Andrews' current ms of poetry Beautiful Dust was a finalist for the 2014 Autumn House and she recently withdrew the work from Salmon Ltd, Ireland to protest unmoderated bashing of American writers by Irish writers on the press's social media pages.

Her most recent collection, Blackbirds Dance in the Empire of Love, lauded by Robert Bly and endorsed by poets Jim Moore, Dawn Potter and Patricia Kirkpatrick, appeared from Finishing Line Press 2013. A booklength collection Beautiful Dust was 2014 finalist for the Autumn House Press Poetry Prize and solicited by Salmon Press, Ireland. Turning on work set in the West and her native Southwest the collection is under submission to 2019 publication prizes.
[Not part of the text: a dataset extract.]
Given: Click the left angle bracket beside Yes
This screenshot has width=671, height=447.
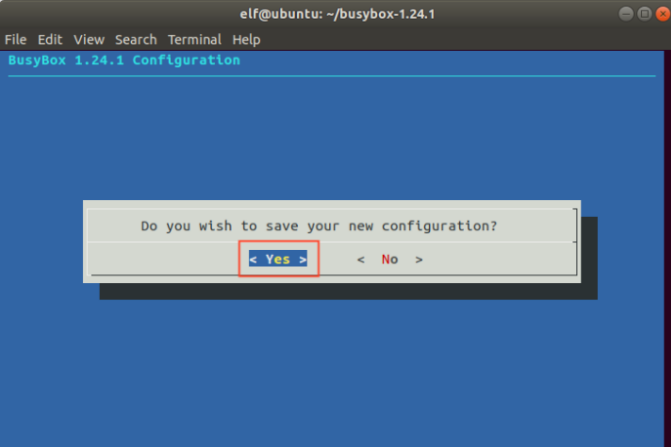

Andrews is currently hard at work on two new memoirs: The Shame Garden: A Woman Writes of Isolation, Despair and Self-Redemption, which in intensely wrought and imagistic prose poetry chronicles the anatomy of shame; it is the poet's late-in-life tour d'force, sending the reader through Dante's circles of hell, the sewers of Paris ala Les Mis, mano a mano confrontations with the Alien mater familias, fusing literary and vintage cinematic works in an elliptical dance with human history and experience of being Other. The poet has no idea of what will become of this work but hopes it finds a home as memoir with a small press.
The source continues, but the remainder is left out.